Solving Graph Isomorphism Problem for a Special case

TL;DR

This paper introduces a polynomial-time algorithm for solving the graph isomorphism problem for a specific class of graphs with unique neighborhood degree properties, improving efficiency over existing methods.

Contribution

It proposes a novel graph representation and an $O(n^4)$ time algorithm tailored for a special class of graphs with unique neighborhood degree lists.

Findings

Algorithm runs in $O(n^4)$ time.

Faster than quasi-polynomial algorithms for the studied graph class.

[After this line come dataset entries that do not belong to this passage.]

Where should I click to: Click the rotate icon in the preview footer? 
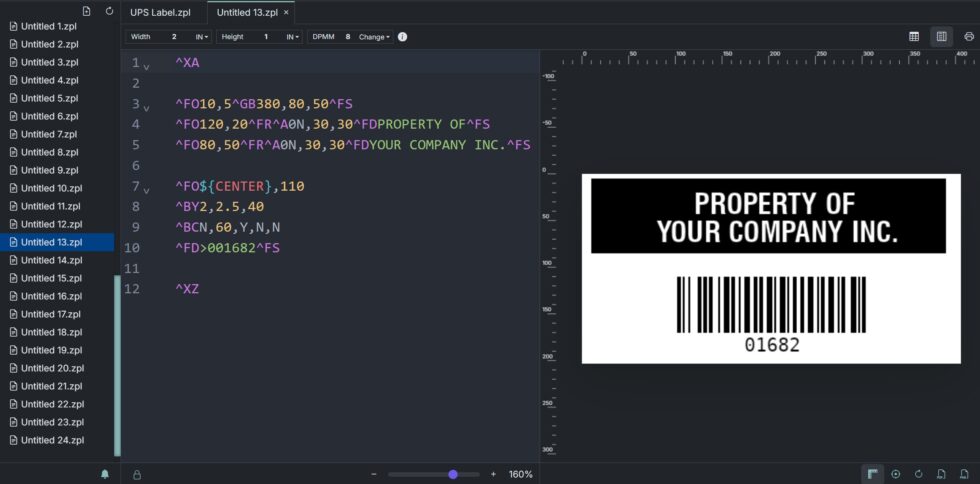918,474
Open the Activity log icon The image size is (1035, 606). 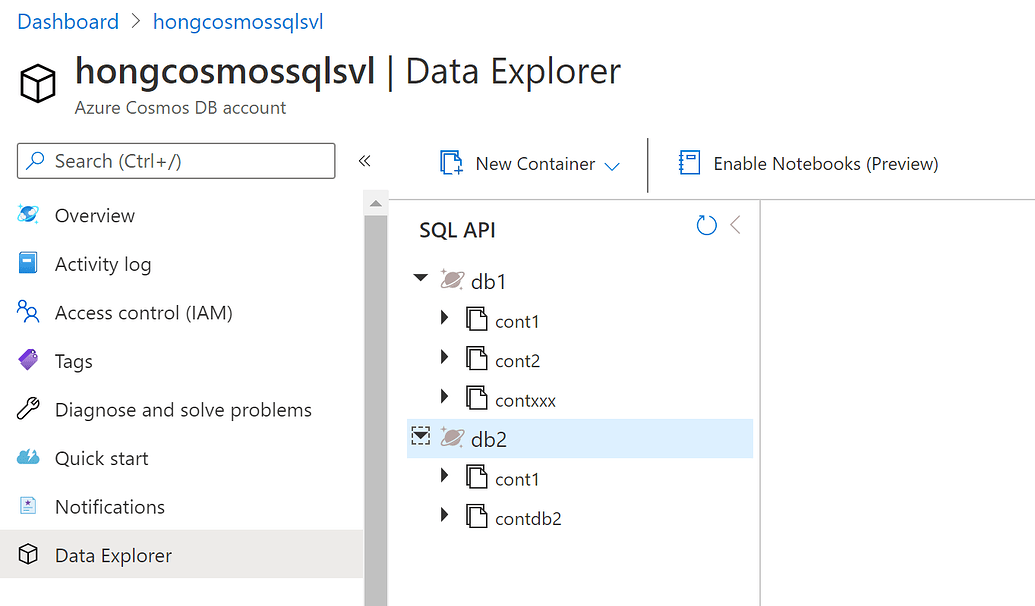click(28, 264)
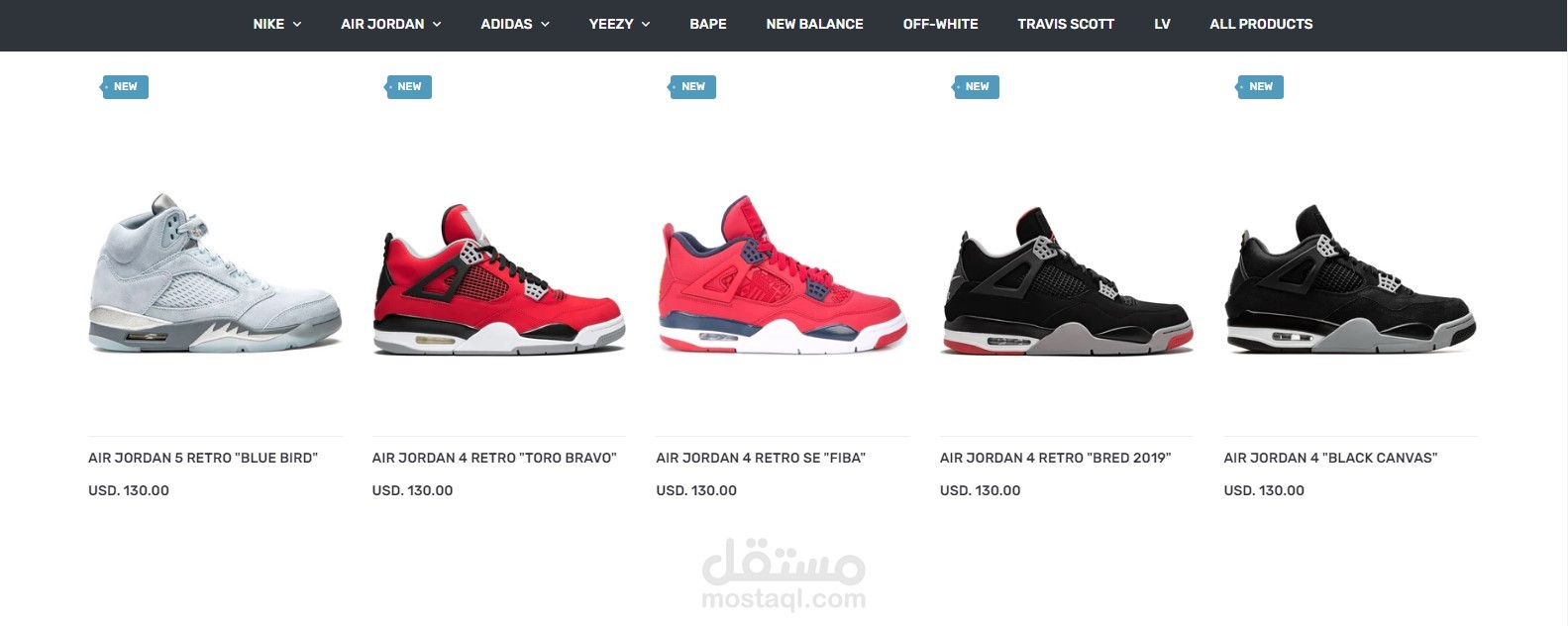The image size is (1568, 626).
Task: View ALL PRODUCTS page
Action: click(1261, 24)
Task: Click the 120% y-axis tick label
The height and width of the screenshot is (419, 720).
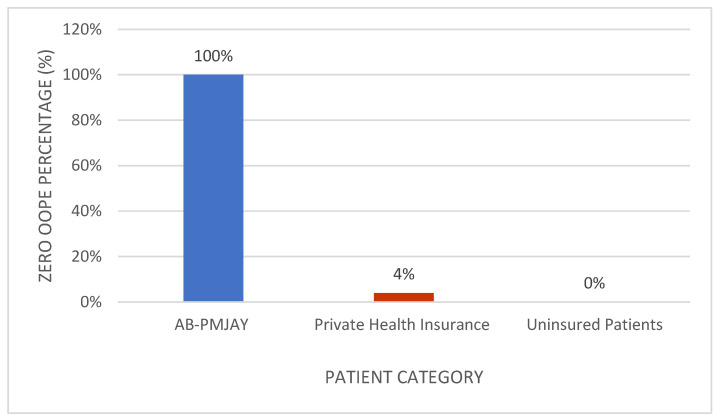Action: pos(82,29)
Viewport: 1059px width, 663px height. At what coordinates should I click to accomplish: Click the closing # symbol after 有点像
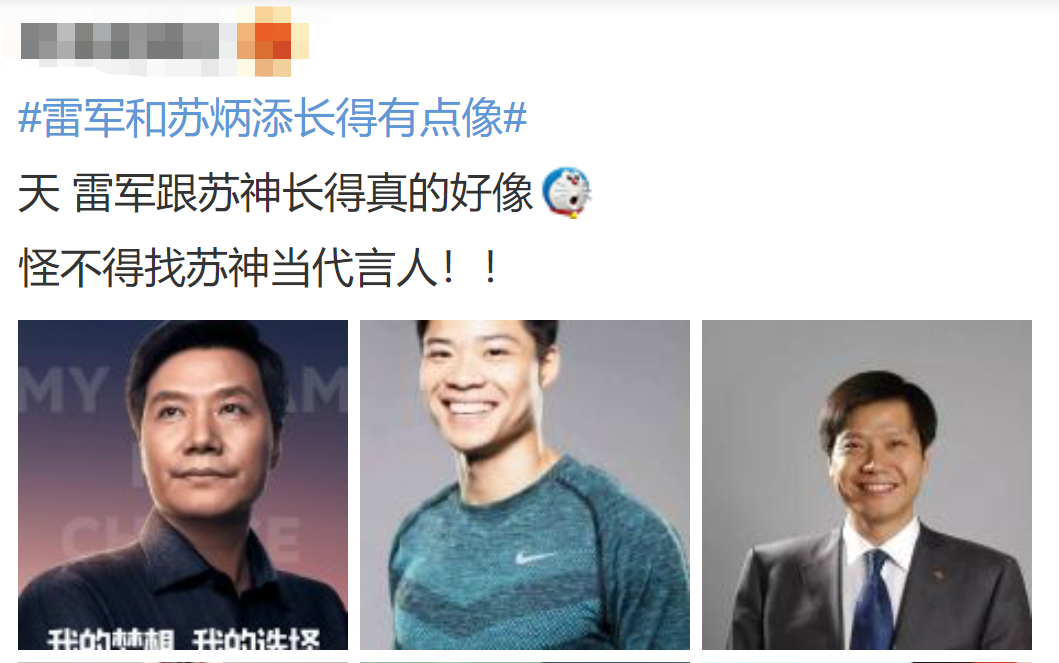click(515, 118)
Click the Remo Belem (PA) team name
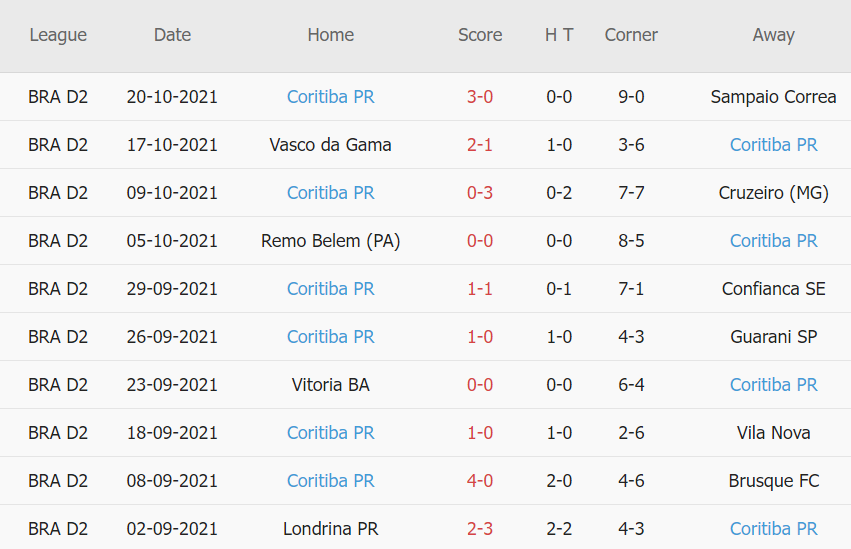Image resolution: width=851 pixels, height=549 pixels. [330, 241]
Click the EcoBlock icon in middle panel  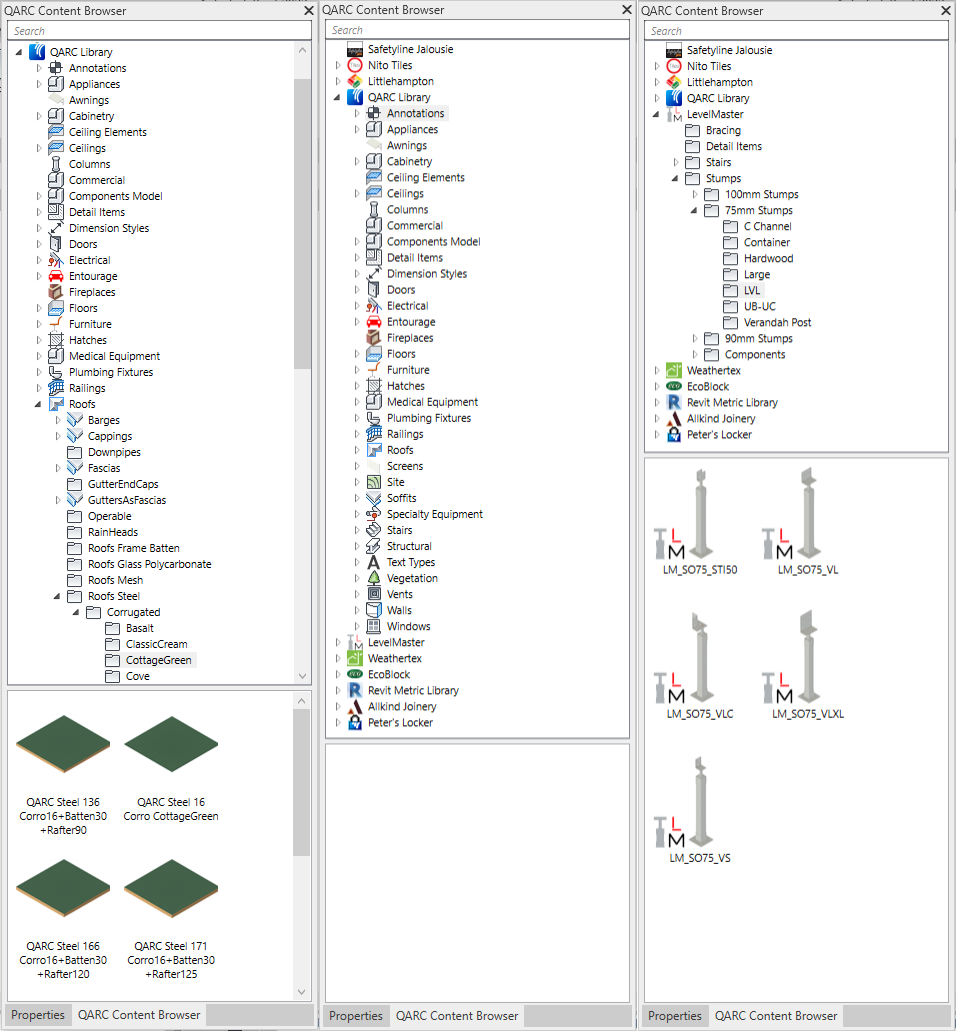coord(354,675)
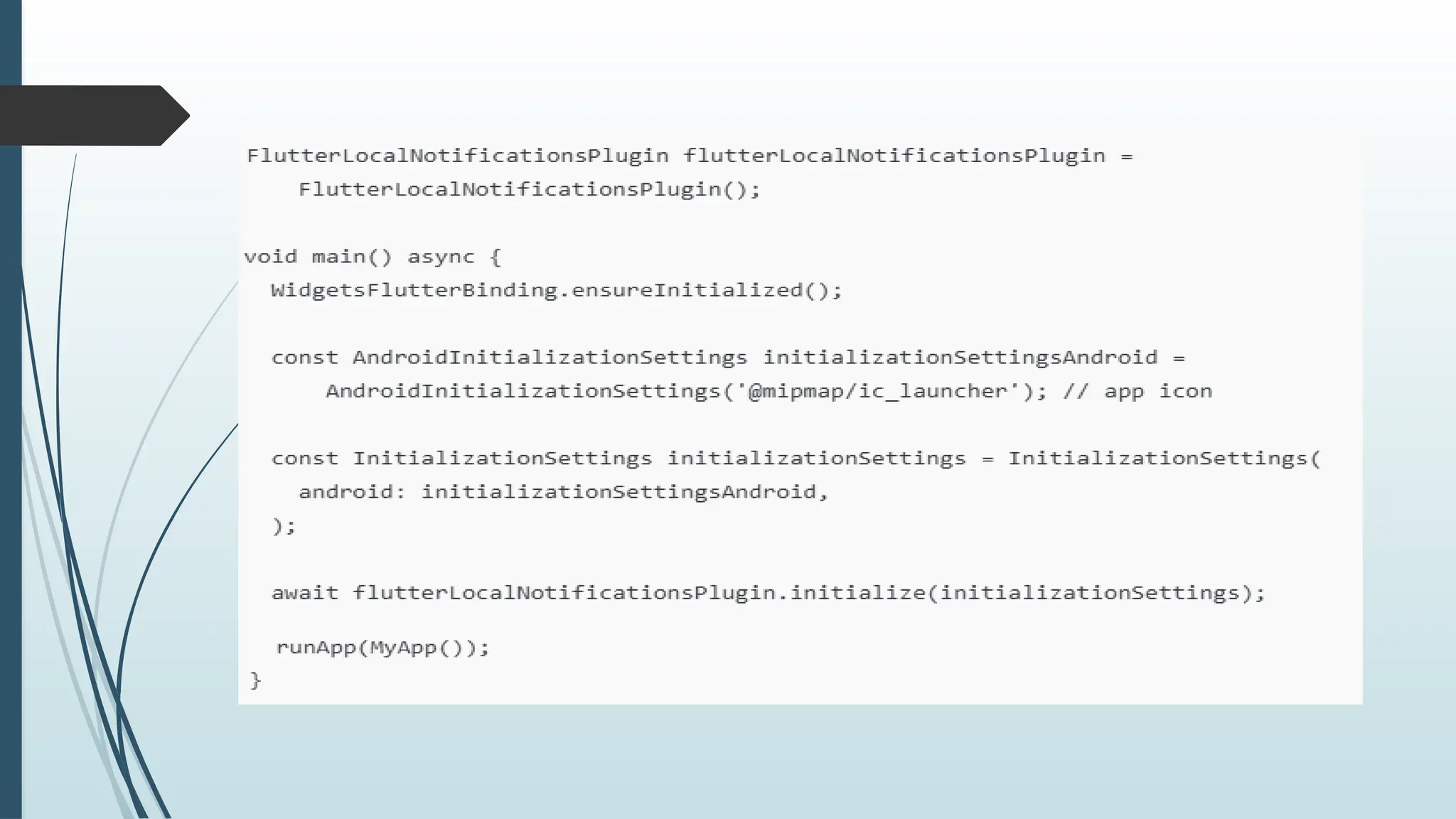
Task: Click 'const InitializationSettings' declaration text
Action: [x=461, y=459]
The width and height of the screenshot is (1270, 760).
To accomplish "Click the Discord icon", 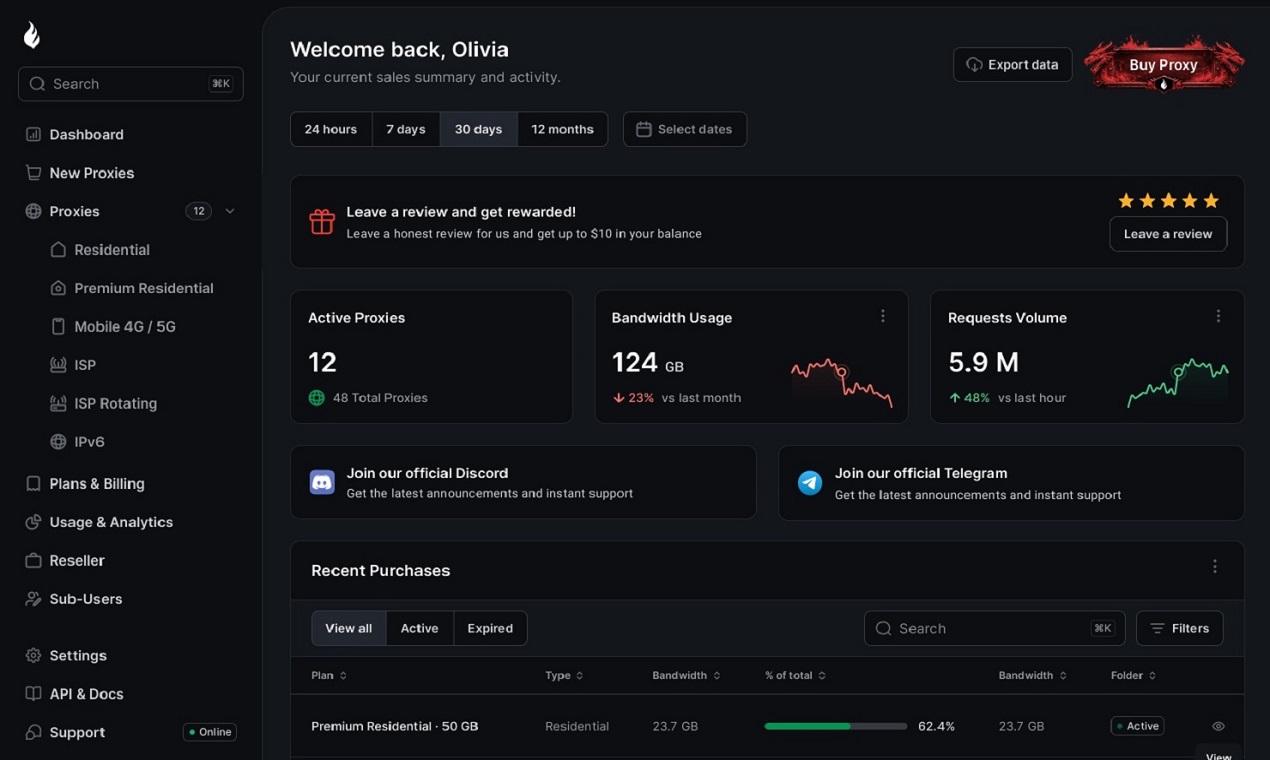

Successfully determines isomorphism for the special graph type.

Abstract

Graph isomorphism is an important computer science problem. The problem for the general case is unknown to be in polynomial time. The base algorithm for the general case works in quasi-polynomial time. The solutions in polynomial time for some special type of classes are known. In this work, we have worked with a special type of graphs. We have proposed a method to represent these graphs and finding isomorphism between these graphs. The method uses a modified version of the degree list of a graph and neighbourhood degree list. These special type of graphs have a property that neighbourhood degree list of any two immediate neighbours is different for every vertex.The representation becomes invariant to the order in which the node was selected for giving the representation making the isomorphism problem trivial for this case. The algorithm works in $O(n^4)$ time, where n is the number of vertices present in the graph. The proposed algorithm runs faster than quasi-polynomial time for the graphs used in the study.